=== What you need to do ===
Can you copy the listing below word for word, from the line with "The width and height of the screenshot is (1512, 586)." to the line with "point(726,223)", both lines included?

=== Provided records ===
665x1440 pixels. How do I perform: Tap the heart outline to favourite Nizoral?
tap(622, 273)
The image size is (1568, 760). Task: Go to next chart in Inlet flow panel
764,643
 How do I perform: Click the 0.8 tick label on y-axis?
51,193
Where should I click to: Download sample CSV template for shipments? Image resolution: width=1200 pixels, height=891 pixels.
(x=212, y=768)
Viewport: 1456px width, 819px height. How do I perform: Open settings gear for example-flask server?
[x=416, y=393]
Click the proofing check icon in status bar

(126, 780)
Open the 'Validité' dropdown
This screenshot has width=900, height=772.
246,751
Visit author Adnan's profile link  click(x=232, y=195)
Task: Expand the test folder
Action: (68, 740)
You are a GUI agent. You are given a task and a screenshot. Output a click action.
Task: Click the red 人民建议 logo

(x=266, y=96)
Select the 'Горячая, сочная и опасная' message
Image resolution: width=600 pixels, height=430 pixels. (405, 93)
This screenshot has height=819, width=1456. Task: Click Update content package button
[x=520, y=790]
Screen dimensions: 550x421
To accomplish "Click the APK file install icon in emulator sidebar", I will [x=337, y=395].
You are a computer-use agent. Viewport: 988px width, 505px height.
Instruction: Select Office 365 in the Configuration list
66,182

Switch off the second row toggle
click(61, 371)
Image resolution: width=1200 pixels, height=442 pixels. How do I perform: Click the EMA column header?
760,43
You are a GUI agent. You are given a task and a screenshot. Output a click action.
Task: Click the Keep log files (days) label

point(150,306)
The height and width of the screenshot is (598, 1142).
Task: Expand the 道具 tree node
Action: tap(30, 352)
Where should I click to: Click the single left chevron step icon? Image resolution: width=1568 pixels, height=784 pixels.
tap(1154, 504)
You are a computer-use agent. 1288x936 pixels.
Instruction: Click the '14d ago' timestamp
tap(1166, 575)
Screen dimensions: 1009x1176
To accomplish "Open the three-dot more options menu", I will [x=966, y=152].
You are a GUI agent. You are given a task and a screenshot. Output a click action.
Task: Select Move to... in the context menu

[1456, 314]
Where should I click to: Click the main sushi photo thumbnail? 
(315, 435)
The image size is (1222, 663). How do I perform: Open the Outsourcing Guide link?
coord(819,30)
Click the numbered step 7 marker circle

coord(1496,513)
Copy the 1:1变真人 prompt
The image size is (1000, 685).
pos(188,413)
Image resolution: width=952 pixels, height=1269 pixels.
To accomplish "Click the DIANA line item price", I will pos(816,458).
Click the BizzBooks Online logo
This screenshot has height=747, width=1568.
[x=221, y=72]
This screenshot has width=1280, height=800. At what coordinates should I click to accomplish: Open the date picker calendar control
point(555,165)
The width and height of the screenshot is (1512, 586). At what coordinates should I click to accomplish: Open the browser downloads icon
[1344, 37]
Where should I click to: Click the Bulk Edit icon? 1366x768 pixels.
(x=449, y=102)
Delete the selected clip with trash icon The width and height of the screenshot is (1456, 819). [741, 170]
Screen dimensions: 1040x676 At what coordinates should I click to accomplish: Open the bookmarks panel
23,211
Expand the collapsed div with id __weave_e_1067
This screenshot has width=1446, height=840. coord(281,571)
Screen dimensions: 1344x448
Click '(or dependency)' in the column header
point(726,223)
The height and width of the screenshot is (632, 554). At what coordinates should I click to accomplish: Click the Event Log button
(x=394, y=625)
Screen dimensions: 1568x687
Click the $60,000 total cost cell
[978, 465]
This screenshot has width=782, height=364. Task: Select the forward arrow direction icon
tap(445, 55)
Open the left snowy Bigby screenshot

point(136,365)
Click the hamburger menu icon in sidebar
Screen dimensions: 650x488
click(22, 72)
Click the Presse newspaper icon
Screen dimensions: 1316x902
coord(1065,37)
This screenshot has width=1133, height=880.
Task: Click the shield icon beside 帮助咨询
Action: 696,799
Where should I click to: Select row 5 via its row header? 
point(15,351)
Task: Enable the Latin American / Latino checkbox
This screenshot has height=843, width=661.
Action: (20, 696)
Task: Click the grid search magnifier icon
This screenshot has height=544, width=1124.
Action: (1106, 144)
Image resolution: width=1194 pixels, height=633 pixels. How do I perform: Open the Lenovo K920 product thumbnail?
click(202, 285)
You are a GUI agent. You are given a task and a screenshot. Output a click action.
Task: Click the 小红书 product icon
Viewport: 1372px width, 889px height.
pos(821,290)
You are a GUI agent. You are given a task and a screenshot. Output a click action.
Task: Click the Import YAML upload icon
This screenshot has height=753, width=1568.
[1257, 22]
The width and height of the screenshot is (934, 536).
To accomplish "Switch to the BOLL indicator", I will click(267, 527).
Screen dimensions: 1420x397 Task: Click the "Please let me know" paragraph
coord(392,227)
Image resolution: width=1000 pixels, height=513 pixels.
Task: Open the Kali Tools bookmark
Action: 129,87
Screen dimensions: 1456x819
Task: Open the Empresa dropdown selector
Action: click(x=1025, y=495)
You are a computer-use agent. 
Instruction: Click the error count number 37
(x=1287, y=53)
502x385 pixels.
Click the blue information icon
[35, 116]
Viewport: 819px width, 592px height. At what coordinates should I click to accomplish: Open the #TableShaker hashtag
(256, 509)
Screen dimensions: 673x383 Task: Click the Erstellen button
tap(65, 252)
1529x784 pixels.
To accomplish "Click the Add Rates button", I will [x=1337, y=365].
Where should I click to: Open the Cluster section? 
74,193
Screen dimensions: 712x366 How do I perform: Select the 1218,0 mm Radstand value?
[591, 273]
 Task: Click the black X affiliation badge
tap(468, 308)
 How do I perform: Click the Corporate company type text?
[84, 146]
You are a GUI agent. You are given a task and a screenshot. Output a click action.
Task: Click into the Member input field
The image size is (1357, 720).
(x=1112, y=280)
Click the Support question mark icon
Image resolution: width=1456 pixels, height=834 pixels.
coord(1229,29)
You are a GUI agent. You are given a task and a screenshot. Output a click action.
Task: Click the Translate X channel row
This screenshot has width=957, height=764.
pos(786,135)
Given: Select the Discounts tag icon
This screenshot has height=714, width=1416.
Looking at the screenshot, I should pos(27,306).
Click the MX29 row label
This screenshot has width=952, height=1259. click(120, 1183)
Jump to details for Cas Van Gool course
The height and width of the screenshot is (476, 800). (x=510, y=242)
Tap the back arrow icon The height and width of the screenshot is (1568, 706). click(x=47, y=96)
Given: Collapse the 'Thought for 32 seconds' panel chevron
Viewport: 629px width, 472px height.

=== Solution for this task ===
The width and height of the screenshot is (1512, 586). At what coordinates should I click to accomplish: Open the browser downloads icon
[1344, 37]
Where should I click to: Click the Bulk Edit icon? 1366x768 pixels.
(x=449, y=102)
Delete the selected clip with trash icon The width and height of the screenshot is (1456, 819). [741, 170]
Screen dimensions: 1040x676 At what coordinates should I click to accomplish: Open the bookmarks panel
23,211
Expand the collapsed div with id __weave_e_1067
This screenshot has width=1446, height=840. coord(281,571)
Screen dimensions: 1344x448
Click '(or dependency)' in the column header
point(726,223)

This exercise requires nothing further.